Exercise details:
Copy out every line holding the string "computer" from the records below.

Available records Start Marker

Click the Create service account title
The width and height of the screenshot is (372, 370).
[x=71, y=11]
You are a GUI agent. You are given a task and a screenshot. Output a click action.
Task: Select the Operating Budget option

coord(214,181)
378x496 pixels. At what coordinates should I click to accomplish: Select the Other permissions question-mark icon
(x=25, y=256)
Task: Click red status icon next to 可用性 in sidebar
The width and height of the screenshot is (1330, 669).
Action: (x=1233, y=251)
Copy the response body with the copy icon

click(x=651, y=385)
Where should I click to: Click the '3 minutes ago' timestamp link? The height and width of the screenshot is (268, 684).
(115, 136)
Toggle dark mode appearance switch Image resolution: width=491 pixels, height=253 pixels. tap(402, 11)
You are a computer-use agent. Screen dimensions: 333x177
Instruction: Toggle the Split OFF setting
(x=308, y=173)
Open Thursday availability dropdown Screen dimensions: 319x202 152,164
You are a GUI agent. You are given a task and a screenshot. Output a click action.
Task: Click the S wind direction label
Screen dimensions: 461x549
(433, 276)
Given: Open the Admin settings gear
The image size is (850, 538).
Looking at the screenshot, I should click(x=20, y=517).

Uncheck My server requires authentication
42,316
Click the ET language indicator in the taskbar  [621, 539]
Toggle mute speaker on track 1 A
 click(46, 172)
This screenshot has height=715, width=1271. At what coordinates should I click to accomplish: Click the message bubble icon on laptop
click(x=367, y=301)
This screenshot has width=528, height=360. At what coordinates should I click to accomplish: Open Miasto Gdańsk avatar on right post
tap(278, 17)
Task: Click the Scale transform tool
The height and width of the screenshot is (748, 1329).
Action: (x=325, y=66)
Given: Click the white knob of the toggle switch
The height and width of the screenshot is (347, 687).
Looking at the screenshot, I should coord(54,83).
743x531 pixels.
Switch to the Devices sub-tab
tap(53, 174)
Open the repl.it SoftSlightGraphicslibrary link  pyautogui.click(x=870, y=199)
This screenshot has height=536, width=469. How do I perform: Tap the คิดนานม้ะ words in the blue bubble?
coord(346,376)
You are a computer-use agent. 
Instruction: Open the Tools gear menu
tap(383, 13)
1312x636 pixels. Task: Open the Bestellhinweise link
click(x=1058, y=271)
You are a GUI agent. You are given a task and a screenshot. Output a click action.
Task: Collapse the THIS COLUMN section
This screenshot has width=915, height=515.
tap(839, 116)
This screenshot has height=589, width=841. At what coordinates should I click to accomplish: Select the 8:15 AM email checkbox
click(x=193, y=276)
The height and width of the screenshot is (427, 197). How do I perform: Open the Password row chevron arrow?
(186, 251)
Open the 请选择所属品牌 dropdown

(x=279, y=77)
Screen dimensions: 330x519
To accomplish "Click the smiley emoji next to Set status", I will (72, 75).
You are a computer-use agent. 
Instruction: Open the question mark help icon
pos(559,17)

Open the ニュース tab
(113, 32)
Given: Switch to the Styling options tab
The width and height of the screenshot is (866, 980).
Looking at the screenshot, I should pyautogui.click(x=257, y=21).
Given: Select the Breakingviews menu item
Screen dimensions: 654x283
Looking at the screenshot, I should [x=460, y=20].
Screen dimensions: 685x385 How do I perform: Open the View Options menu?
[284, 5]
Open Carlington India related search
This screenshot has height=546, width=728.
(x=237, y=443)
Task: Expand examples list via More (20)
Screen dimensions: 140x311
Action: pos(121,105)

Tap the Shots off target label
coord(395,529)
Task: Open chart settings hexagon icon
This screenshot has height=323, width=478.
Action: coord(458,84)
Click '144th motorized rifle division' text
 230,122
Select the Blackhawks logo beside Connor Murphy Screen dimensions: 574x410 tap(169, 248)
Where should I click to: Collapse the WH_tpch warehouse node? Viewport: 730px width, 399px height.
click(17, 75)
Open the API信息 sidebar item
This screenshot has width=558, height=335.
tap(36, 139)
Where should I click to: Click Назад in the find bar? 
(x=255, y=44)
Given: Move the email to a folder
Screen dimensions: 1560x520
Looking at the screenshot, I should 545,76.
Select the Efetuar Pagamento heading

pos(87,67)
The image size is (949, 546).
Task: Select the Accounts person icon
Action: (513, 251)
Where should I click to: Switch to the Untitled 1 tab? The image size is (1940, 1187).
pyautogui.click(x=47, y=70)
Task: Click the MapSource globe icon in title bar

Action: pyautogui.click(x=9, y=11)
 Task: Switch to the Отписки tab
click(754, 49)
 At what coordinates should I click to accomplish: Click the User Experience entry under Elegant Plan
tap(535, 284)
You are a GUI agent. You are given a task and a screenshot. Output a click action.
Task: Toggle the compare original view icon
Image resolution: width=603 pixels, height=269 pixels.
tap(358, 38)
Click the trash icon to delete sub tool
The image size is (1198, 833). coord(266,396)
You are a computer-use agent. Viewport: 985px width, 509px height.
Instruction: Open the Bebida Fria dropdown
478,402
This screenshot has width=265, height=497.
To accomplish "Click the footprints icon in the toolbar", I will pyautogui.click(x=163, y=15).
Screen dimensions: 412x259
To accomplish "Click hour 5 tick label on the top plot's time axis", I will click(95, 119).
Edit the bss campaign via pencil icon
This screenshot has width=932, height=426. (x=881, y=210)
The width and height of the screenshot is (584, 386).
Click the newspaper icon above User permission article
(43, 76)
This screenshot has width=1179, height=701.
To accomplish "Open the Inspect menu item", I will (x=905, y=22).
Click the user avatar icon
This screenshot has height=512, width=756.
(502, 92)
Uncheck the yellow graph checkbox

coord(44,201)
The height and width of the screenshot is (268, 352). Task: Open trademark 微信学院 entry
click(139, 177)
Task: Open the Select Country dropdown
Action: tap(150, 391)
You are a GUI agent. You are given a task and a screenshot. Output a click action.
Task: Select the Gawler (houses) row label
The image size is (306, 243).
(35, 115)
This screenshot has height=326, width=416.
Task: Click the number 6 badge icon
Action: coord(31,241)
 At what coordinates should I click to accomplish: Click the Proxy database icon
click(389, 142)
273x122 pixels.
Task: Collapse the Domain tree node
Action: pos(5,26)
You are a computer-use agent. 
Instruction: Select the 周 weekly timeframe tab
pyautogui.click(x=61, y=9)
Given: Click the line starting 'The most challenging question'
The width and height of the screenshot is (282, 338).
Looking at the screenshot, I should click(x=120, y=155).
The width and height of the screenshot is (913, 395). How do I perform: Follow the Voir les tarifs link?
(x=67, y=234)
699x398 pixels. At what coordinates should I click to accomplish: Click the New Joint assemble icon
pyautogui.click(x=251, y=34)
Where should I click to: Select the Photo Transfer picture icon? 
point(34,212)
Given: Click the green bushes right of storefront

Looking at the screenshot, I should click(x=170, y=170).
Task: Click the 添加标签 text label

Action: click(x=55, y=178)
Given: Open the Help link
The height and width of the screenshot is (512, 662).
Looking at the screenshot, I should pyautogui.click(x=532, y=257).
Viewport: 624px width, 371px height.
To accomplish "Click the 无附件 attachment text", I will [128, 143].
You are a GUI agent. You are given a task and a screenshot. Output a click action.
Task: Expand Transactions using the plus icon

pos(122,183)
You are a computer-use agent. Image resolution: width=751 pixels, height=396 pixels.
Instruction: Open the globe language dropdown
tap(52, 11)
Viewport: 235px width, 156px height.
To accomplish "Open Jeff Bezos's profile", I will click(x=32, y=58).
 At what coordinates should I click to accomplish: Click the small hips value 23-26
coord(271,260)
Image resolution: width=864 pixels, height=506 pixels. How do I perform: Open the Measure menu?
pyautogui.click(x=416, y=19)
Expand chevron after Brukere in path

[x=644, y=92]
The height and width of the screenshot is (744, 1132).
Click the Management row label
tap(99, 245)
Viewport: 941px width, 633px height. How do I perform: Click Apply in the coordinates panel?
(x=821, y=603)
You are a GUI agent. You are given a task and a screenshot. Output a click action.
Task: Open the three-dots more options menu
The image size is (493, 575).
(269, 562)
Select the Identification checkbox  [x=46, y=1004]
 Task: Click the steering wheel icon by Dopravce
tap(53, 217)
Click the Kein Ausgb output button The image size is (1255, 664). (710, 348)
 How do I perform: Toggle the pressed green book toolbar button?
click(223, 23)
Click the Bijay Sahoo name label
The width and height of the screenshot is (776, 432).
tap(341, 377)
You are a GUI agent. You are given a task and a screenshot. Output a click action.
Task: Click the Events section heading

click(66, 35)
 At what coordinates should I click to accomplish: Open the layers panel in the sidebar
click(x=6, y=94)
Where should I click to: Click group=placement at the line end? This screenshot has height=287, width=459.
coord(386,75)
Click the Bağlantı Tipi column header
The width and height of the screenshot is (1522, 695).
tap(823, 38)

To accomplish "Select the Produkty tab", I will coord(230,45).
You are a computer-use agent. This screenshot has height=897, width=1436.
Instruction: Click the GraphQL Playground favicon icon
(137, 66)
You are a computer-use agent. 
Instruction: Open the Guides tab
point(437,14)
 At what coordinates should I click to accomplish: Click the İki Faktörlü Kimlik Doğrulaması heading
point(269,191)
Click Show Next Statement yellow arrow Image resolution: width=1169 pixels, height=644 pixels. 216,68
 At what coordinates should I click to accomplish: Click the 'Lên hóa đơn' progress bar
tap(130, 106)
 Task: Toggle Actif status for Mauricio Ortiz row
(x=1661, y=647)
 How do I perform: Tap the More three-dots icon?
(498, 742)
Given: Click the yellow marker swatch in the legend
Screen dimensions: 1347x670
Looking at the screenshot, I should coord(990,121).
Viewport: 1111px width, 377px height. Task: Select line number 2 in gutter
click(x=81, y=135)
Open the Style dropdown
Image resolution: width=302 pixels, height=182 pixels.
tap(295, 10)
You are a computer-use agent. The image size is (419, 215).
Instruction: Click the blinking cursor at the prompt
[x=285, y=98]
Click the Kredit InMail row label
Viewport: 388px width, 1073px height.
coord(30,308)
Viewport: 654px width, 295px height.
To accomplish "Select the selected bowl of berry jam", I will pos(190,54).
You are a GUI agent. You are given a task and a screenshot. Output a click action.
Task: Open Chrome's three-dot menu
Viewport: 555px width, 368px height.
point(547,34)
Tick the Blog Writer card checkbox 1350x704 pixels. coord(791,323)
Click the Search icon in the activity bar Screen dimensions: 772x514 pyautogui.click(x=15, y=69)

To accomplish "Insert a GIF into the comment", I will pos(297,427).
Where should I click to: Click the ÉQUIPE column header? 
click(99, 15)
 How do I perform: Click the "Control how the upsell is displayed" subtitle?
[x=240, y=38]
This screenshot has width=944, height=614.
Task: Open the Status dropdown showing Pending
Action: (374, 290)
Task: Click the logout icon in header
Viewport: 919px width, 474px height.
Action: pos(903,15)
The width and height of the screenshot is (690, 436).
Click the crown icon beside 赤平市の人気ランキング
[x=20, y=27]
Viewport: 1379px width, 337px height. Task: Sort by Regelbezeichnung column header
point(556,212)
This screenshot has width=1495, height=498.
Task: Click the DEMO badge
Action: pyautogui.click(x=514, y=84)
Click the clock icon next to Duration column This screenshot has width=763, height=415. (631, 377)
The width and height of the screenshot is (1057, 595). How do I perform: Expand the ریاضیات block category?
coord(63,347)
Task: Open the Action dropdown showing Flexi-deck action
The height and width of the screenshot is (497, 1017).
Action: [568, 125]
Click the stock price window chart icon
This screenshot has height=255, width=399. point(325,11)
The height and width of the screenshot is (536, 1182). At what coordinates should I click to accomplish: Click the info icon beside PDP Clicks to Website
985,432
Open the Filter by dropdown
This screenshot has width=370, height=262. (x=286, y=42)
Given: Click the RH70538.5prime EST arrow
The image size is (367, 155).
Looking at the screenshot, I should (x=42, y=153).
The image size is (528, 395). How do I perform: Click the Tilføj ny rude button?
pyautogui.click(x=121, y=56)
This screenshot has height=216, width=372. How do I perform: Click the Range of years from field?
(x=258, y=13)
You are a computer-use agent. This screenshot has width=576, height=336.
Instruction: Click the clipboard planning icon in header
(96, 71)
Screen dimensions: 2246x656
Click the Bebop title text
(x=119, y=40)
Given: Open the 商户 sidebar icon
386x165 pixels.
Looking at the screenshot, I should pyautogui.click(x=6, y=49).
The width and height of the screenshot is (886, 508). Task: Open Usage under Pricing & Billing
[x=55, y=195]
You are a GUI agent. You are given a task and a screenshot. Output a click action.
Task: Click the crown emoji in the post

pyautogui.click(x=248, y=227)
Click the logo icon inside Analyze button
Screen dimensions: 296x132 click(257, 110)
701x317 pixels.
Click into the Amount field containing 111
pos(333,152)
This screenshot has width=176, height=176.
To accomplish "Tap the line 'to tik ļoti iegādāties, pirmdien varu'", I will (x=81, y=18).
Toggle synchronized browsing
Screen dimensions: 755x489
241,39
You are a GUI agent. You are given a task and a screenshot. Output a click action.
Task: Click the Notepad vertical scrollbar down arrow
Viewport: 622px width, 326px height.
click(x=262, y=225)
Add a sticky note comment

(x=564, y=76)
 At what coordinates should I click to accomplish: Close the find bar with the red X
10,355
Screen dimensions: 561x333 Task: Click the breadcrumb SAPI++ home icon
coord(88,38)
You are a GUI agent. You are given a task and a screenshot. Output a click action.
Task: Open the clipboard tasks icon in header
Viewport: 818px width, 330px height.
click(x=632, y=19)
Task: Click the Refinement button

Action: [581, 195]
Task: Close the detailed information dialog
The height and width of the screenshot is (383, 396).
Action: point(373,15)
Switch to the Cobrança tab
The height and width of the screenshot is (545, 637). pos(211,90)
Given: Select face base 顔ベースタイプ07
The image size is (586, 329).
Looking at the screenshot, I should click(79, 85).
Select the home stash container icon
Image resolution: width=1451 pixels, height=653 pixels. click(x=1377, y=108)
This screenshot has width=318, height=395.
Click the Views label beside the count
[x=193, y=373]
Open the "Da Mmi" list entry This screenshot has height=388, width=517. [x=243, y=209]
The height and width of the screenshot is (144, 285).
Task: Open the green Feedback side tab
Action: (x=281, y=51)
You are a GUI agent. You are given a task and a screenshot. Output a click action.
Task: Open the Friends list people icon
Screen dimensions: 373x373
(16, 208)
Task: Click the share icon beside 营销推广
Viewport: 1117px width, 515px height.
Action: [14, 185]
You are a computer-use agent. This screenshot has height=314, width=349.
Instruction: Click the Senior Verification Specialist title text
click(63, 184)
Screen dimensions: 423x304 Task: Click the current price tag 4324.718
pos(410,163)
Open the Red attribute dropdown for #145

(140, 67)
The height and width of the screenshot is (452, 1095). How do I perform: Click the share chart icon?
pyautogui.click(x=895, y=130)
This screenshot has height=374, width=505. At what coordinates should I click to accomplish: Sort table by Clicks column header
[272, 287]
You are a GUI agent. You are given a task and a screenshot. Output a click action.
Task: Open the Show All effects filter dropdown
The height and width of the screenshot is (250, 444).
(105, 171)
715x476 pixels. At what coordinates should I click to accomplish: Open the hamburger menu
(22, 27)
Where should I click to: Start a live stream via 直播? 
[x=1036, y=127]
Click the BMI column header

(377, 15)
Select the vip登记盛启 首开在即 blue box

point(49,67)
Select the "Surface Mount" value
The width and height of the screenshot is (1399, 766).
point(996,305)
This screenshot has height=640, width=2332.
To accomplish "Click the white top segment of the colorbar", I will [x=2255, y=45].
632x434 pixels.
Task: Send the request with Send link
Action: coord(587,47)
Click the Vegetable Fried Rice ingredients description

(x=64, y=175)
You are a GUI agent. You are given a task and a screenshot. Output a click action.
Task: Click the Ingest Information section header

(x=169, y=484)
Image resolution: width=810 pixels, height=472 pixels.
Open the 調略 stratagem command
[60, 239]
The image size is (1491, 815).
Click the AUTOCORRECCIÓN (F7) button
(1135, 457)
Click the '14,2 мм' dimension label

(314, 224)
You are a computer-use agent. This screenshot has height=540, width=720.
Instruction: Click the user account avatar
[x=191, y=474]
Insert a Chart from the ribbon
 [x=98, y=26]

Available records End Marker

Task answer:
You are a computer-use agent. Screen dimensions: 333x177
You are a computer-use agent. 
You are a computer-use agent. 
You are a computer-use agent. Viewport: 985px width, 509px height.
You are a computer-use agent. 
You are a computer-use agent. Image resolution: width=751 pixels, height=396 pixels.
You are a computer-use agent. This screenshot has height=897, width=1436.
You are a computer-use agent. 
You are a computer-use agent. The image size is (419, 215).
You are a computer-use agent. This screenshot has width=576, height=336.
You are a computer-use agent. This screenshot has height=314, width=349.
You are a computer-use agent. This screenshot has height=540, width=720.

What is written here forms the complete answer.